While the two predecessors VW Golf 5 and Golf 6 basically had a multi-link rear axle, the VW Golf7 and all its platform brothers now have a second rear axle variant.

This is important to know, since different shock absorbers are used in the two different axles of the design.

A multi-link construction is installed at the Golf7 from an engine power of 90kw (122HP).

On vehicles with a weaker engine - as in the case of the Golf 4 - a torsion-beam axle is installed.

This is more compact, lighter and cheaper to manufacture.
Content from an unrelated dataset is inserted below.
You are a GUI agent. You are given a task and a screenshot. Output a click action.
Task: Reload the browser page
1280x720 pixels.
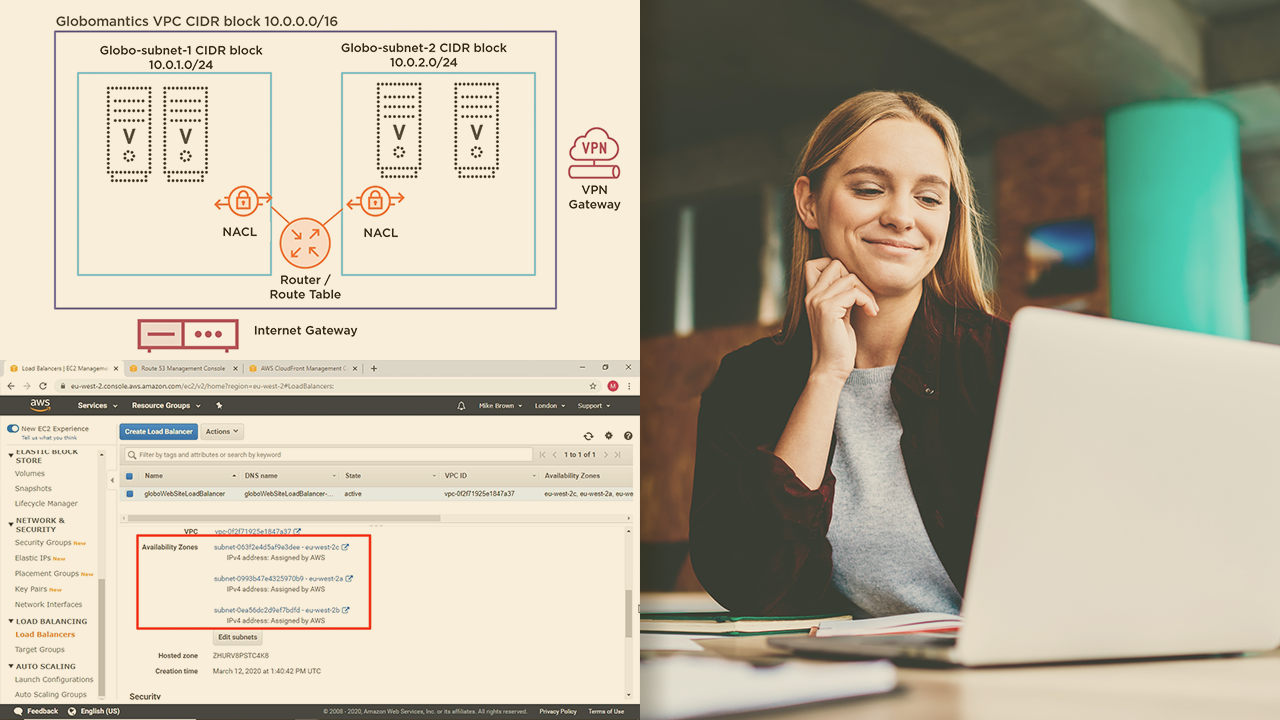tap(42, 386)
At a Skoda or Seat on the Golf 7 platform, the multi-link axle is only installed at 110kw (150HP) upwards.

Multi-link Axles

The multi-link rear axle is a novel rear axle construction. With it, three transverse and one longitudinal steering per wheel (four-link principle) each have different forces. As a result, longitudinal and lateral dynamics can be adjusted in a targeted manner and almost independently of each other, and a maximum defree of stability can be achieved. In the case of small structural modifications, the multi-link rear axle is suitable to be used on Front-wheel-drives as well as four-wheel-drives.

Torsion-beam Axles

The torsion beam rear axle has proved to be the most economical design for non-powered rear-axles. Two leading longitudinal links are connected to each other by means of transverse beam which simultaniously serves as stabilizer. Advantages of this construction are the good side-line cornering and a low-price space requirement, which allows for a favorable distribution on the rear.